** WHAT NEEDS TO BE DONE **
Format the records below as a numbered list with one line per item, and leave out the blank lines.

** DATA FOR THE TASK **
▼
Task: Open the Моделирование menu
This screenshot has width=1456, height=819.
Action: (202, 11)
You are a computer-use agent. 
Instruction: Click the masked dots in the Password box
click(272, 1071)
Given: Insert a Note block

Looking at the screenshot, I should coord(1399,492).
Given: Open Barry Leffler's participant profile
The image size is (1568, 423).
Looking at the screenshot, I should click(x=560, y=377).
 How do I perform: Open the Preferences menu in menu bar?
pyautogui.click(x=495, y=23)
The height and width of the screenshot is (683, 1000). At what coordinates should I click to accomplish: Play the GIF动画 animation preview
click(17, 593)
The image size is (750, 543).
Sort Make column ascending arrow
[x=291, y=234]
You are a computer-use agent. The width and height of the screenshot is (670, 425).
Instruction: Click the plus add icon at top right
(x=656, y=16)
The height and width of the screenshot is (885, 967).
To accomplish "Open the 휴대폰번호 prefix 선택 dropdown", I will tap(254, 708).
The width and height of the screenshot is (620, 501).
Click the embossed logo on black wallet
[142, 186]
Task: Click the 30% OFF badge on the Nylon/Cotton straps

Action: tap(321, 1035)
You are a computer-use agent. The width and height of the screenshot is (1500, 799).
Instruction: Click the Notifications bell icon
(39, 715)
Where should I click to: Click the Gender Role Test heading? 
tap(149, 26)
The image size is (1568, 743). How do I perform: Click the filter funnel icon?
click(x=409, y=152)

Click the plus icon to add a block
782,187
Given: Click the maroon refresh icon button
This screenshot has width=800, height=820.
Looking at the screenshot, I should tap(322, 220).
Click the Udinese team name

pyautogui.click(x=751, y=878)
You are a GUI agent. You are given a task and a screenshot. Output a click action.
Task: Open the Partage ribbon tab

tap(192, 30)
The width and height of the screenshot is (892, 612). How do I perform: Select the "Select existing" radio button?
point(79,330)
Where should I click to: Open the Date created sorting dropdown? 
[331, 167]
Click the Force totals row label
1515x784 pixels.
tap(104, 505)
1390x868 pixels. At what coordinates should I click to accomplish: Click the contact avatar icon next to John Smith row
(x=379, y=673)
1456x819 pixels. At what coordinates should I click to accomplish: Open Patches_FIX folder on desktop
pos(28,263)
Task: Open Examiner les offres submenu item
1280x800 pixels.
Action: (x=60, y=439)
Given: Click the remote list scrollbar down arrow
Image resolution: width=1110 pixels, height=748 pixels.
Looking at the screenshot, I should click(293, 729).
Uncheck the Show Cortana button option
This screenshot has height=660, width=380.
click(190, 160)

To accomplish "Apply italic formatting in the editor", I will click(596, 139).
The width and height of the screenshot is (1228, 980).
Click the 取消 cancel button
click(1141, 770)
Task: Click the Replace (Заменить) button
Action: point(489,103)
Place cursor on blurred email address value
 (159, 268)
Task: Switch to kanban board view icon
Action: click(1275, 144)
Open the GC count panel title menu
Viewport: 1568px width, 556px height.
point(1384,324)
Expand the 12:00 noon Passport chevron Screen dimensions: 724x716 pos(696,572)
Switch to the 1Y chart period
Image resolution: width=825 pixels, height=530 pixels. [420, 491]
▲
** RESULT **
1. Task: Open the Моделирование menu
2. This screenshot has width=1456, height=819.
3. Action: (202, 11)
4. You are a computer-use agent. 
5. Instruction: Click the masked dots in the Password box
6. click(272, 1071)
7. Given: Insert a Note block
8. Looking at the screenshot, I should coord(1399,492).
9. Given: Open Barry Leffler's participant profile
10. The image size is (1568, 423).
11. Looking at the screenshot, I should click(x=560, y=377).
12.  How do I perform: Open the Preferences menu in menu bar?
13. pyautogui.click(x=495, y=23)
14. The height and width of the screenshot is (683, 1000). At what coordinates should I click to accomplish: Play the GIF动画 animation preview
15. click(17, 593)
16. The image size is (750, 543).
17. Sort Make column ascending arrow
18. [x=291, y=234]
19. You are a computer-use agent. The width and height of the screenshot is (670, 425).
20. Instruction: Click the plus add icon at top right
21. (x=656, y=16)
22. The height and width of the screenshot is (885, 967).
23. To accomplish "Open the 휴대폰번호 prefix 선택 dropdown", I will tap(254, 708).
24. The width and height of the screenshot is (620, 501).
25. Click the embossed logo on black wallet
26. [142, 186]
27. Task: Click the 30% OFF badge on the Nylon/Cotton straps
28. Action: tap(321, 1035)
29. You are a computer-use agent. The width and height of the screenshot is (1500, 799).
30. Instruction: Click the Notifications bell icon
31. (39, 715)
32. Where should I click to: Click the Gender Role Test heading? 
33. tap(149, 26)
34. The image size is (1568, 743). How do I perform: Click the filter funnel icon?
35. click(x=409, y=152)
36. Click the plus icon to add a block
37. 782,187
38. Given: Click the maroon refresh icon button
39. This screenshot has width=800, height=820.
40. Looking at the screenshot, I should tap(322, 220).
41. Click the Udinese team name
42. pyautogui.click(x=751, y=878)
43. You are a GUI agent. You are given a task and a screenshot. Output a click action.
44. Task: Open the Partage ribbon tab
45. tap(192, 30)
46. The width and height of the screenshot is (892, 612). How do I perform: Select the "Select existing" radio button?
47. point(79,330)
48. Where should I click to: Open the Date created sorting dropdown? 
49. [331, 167]
50. Click the Force totals row label
51. 1515x784 pixels.
52. tap(104, 505)
53. 1390x868 pixels. At what coordinates should I click to accomplish: Click the contact avatar icon next to John Smith row
54. (x=379, y=673)
55. 1456x819 pixels. At what coordinates should I click to accomplish: Open Patches_FIX folder on desktop
56. pos(28,263)
57. Task: Open Examiner les offres submenu item
58. 1280x800 pixels.
59. Action: (x=60, y=439)
60. Given: Click the remote list scrollbar down arrow
61. Image resolution: width=1110 pixels, height=748 pixels.
62. Looking at the screenshot, I should click(293, 729).
63. Uncheck the Show Cortana button option
64. This screenshot has height=660, width=380.
65. click(190, 160)
66. To accomplish "Apply italic formatting in the editor", I will click(596, 139).
67. The width and height of the screenshot is (1228, 980).
68. Click the 取消 cancel button
69. click(1141, 770)
70. Task: Click the Replace (Заменить) button
71. Action: point(489,103)
72. Place cursor on blurred email address value
73.  (159, 268)
74. Task: Switch to kanban board view icon
75. Action: click(1275, 144)
76. Open the GC count panel title menu
77. Viewport: 1568px width, 556px height.
78. point(1384,324)
79. Expand the 12:00 noon Passport chevron Screen dimensions: 724x716 pos(696,572)
80. Switch to the 1Y chart period
81. Image resolution: width=825 pixels, height=530 pixels. [420, 491]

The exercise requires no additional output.